Notice what the instructions file enables: Copilot CLI knew the test command (vitest --run), the file location (src/middleware/), and the deny list (git push) before any prompt was written. That context carried through plan mode, through execution, and into the delegate brief. The instructions file is not overhead — it is what makes every downstream step faster.


Lesson Drill

  1. Pick a real task in an existing project — adding a feature, refactoring a module, adding a new endpoint. Write the .github/copilot-instructions.md for that repo from scratch. Include the test command, at least two denied tools, and a file-location convention.

  2. Use plan mode on that task. Before approving, identify one thing in plan.md you want to change — a file you want excluded, a step you want reordered, or a risk the plan missed. Edit the plan and approve the revised version.

  3. Identify the most isolated sub-task from the plan. Write the /delegate brief for it. Make it specific enough that a competent junior engineer with only the brief and the codebase could produce a reviewable PR on the first attempt. Run it.

  4. Read the resulting PR diffs before merging. Write down one thing the plan mode step helped you catch that you might have missed in a direct prompt-to-execution approach.


Bottom Line

The track introduced each capability as a standalone lesson.

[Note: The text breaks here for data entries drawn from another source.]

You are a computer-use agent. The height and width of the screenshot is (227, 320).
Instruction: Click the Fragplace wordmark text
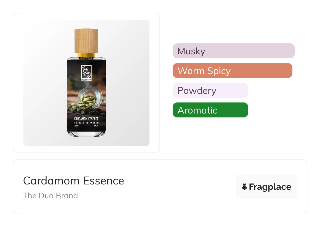(270, 187)
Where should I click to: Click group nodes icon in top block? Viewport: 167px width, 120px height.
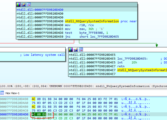[28, 5]
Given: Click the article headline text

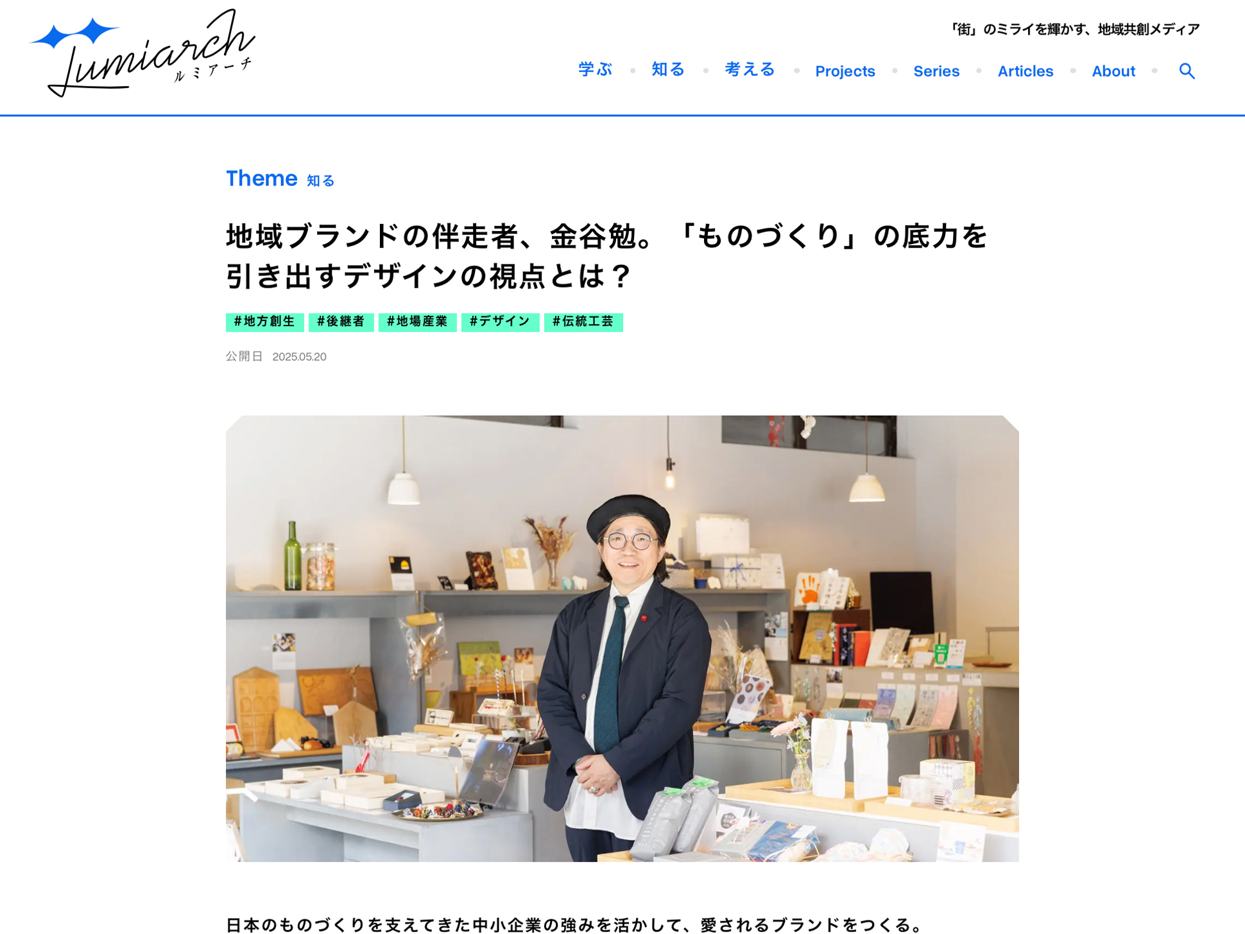Looking at the screenshot, I should [x=606, y=256].
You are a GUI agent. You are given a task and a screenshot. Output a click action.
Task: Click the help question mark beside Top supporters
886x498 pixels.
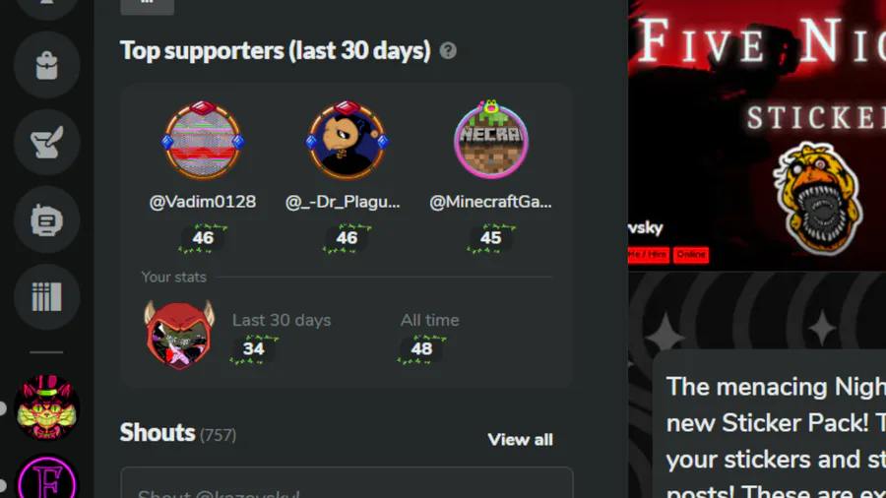448,51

Plan mode teaches you to review before executing. Tool control teaches you to bound the blast radius. Delegation teaches you to parallelize isolated work. Team setup teaches you to version-control the conventions.

This capstone is the evidence that they work together. Scope the task with instructions, generate and review a plan, delegate with narrow tools, read the diffs, ship the PR. The sequence is repeatable on any task. The discipline is in not skipping steps.

The next track covers multi-agent orchestration — coordinating fleets of agents across larger systems. The patterns you practiced here (scoping, planning, delegating, reviewing) are the foundations you will apply at that scale.